Ab 1. Juli soll es losgehen. Zweierteams, die Mann und Frau beinhalten müssen, oder auch Einzelbewerber können ihre Kandidatur für den SPD-Vorsitz einreichen. Voraussetzung: Man braucht die Unterstützung von fünf Unterbezirken, von einem Bezirk oder von einem Landesverband. Bewerbungen müssen bis 1. September eingegangen sein.

Das dürfte ein Wartezimmer-Sommer ohne Klimaanlage werden. Statt ihre wartenden Parteipatienten endlich zu behandeln, indem man etwa inhaltliche Medizin verschreibt, schicken Dr. Schäfer-Gümbel, Dr. Schwesig und Dr. Dreyer die SPD zu anderen Ärzten. Zu solchen, die aber erst demnächst eine Praxis eröffnen. Aber wohin gehen? Zu Dr. Kevin Kühnert in den Berliner Wedding? Zu Dr. Stefan Weil nach Hannover? Zu Dr. Simone Lange nach Kiel? Oder doch zu Dr. Gesine Schwan, die trotz Ruhestand wieder erwägt, eine eigene Praxis zu eröffnen?

Kongresse statt Konkretes

Haben sich die Teams aus Frau und Mann oder die Einzelkandidaten erfolgreich beworben, sollen sie sich nach dem 1. September dann in insgesamt 20 bis 30 Regionalkonferenzen der Parteibasis vorstellen. Vor der Behandlung also ein paar Fachärztekongresse mit Vorträgen, Referaten und weiteren Gesprächen. Das dauert nochmal fünf Wochen bis Mitte Oktober. Dann soll der Patient selbst, die insgesamt rund 440.000 SPD-Mitglieder, über sein mögliches Operations-Team oder einen Einzeloperateur abstimmen.

Aber nur wer mehr als 50 Prozent bekommt, darf auch in den OP-Saal. Bekommt keiner so viele Stimmen, wird erneut abgestimmt zwischen den beiden Bestplatzierten. Dann endlich am SPD Parteitag in Berlin sollen die Delegierten am 6. bis 8. Dezember dem Votum der Basis entsprechen.
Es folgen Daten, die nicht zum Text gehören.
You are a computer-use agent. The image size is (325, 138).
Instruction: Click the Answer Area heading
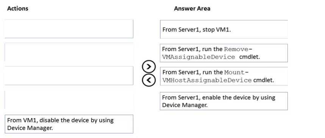click(192, 8)
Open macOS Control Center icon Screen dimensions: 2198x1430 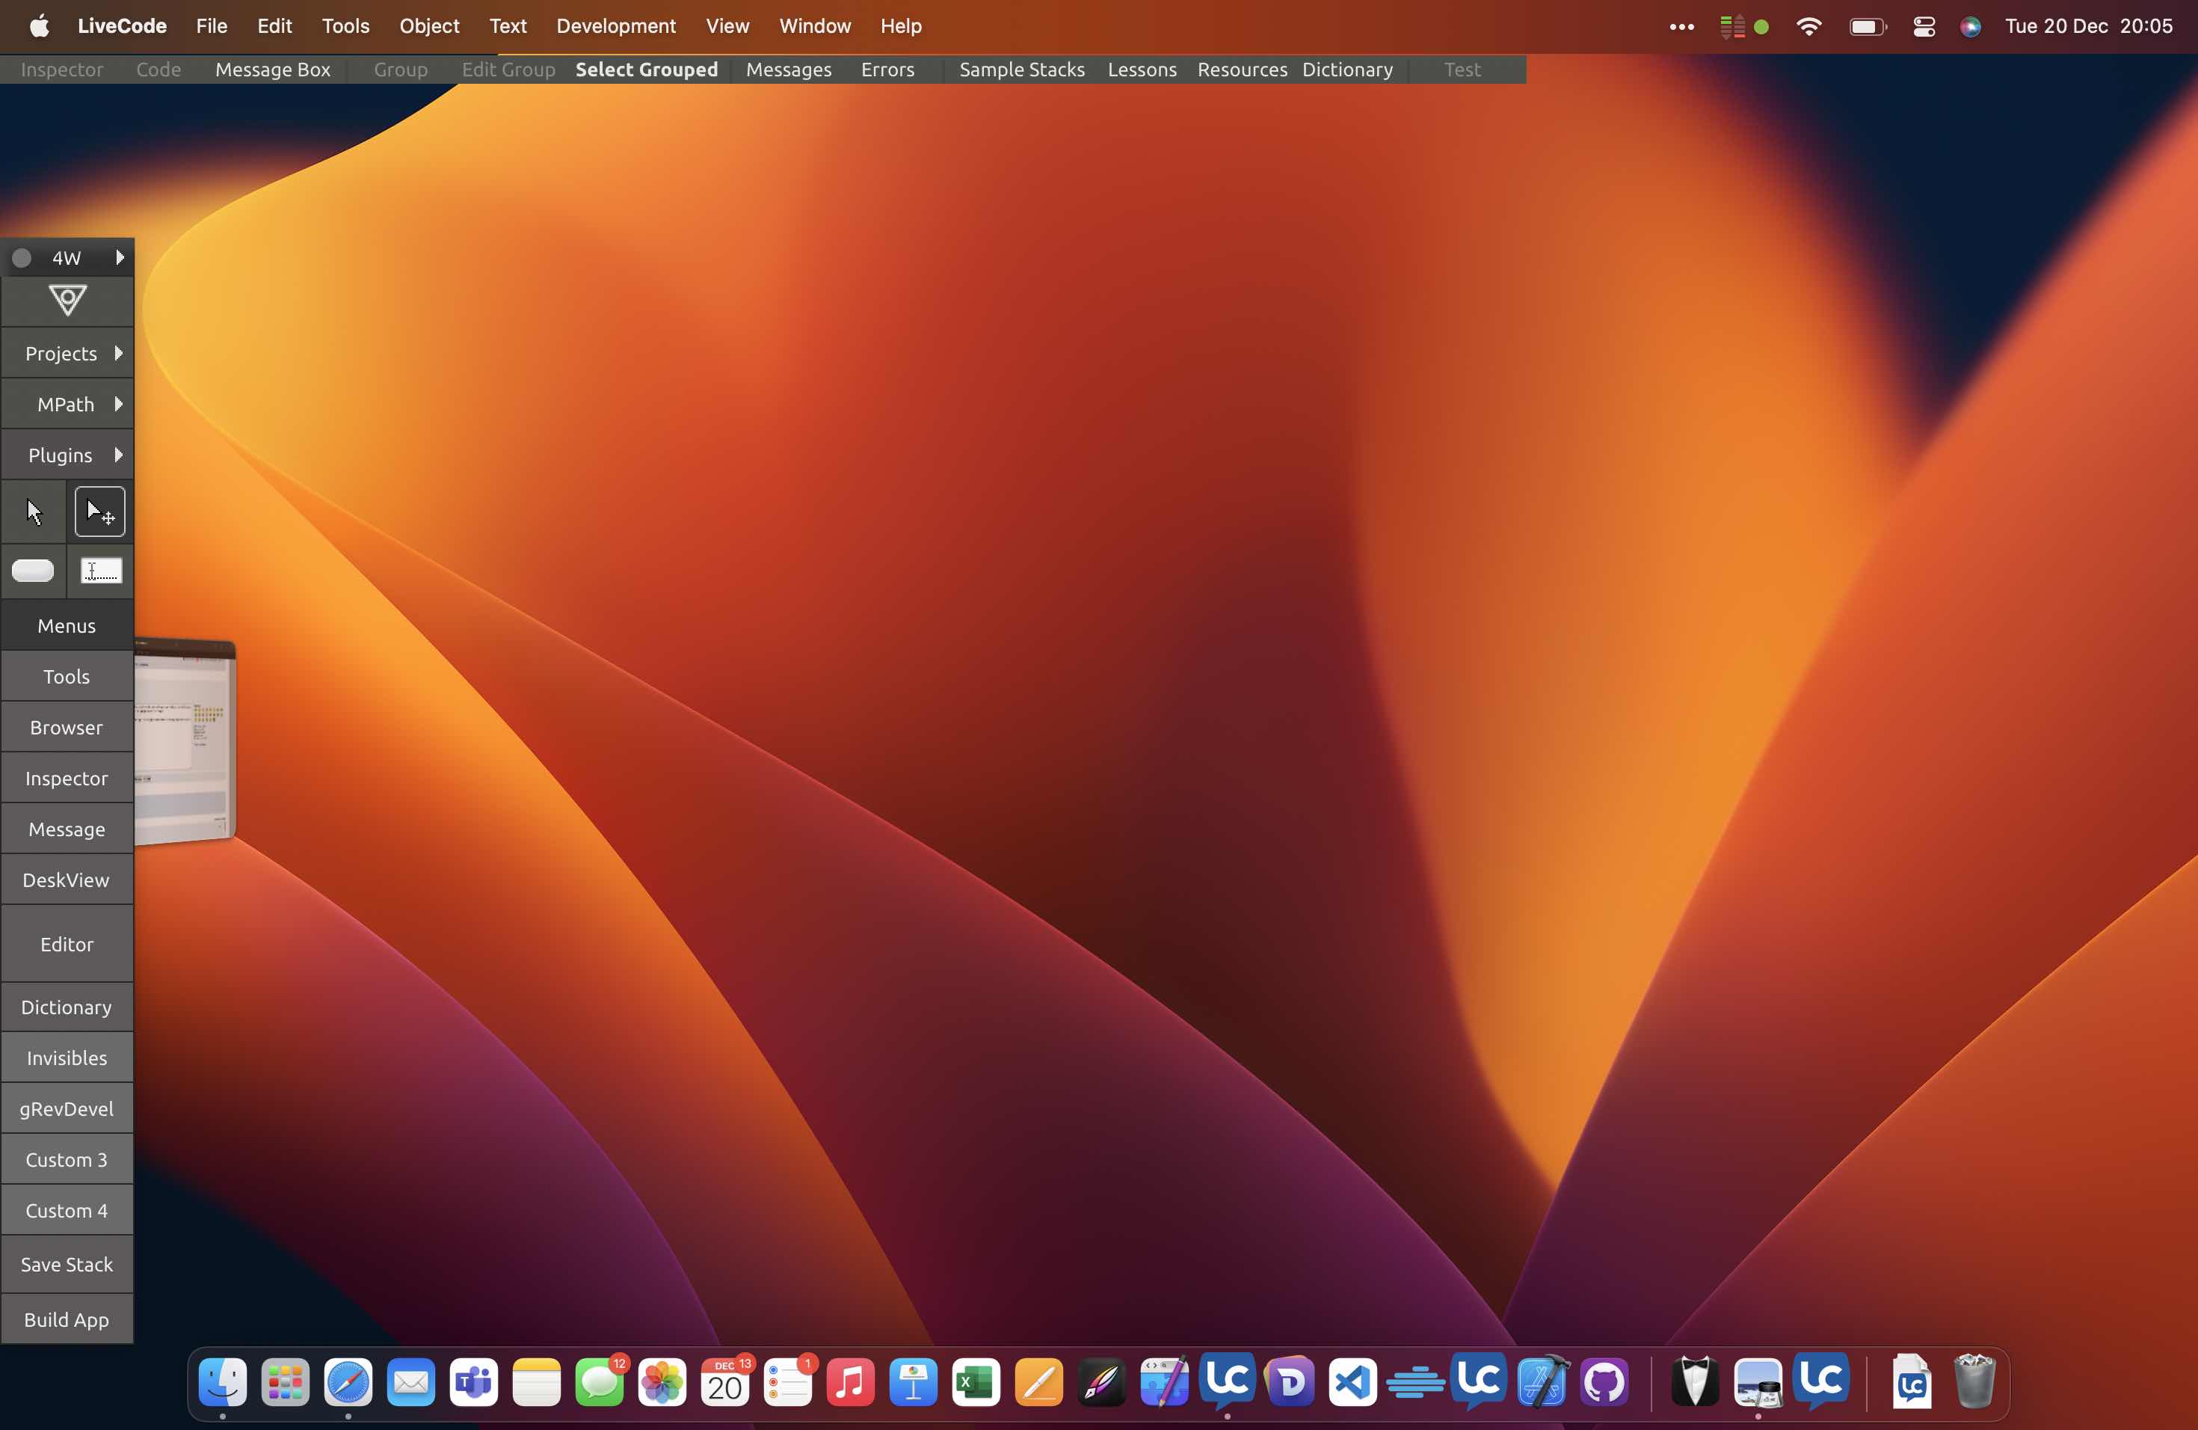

Ein letzter Oberärztekongress quasi, der dann endgültig bestimmt, wer als Chefarzt oder Chefarztteam den Patienten endlich unters Messer nimmt.

Institutionalisierte Selbstbeschäftigung

Es ist der SPD inzwischen so sehr zu gönnen, dass sie gesundet. Man ist sogar gewillt, dieser ewigen Prozedur eine Chance zu geben. Nur das Beste für den Patienten. Zu akzeptieren wäre sogar, dass der Patient unterdessen an homöopathische Zuckerkügelchen glaubt. Vielleicht hilft ja wenigstens Placebo.

Aber Skepsis ist angebracht. Ob es wirklich hilft, dieses Kreisen um sich selbst? Soll diese Form der Selbstbeschäftigung nun auch noch institutionalisiert werden? Eine Hoffnung zumindest besteht auf diesem Weg. Aufgrund der vielen Regionalkonferenzen und des langen Zeitraums, könnte das Interesse der Öffentlichkeit und der Medien derart ermüden, dass die SPD es vielleicht wirklich schafft, sich nur auf sich zu konzentrieren und nicht nur nach den Umfragen zu schielen.

Das ist nur eine Hoffnung. Ein banger Blick gen Osten aber lässt auch dieses Hoffen schwinden. Dort, gerade in der Fläche, herrscht Ärztemangel. Hier droht der SPD zumindest in Sachsen und Thüringen ab September der Herbstinfarkt. Dann könnte jede Hilfe zu spät gekommen sein – nicht trotz, sondern wegen des Basis-Updates 2019.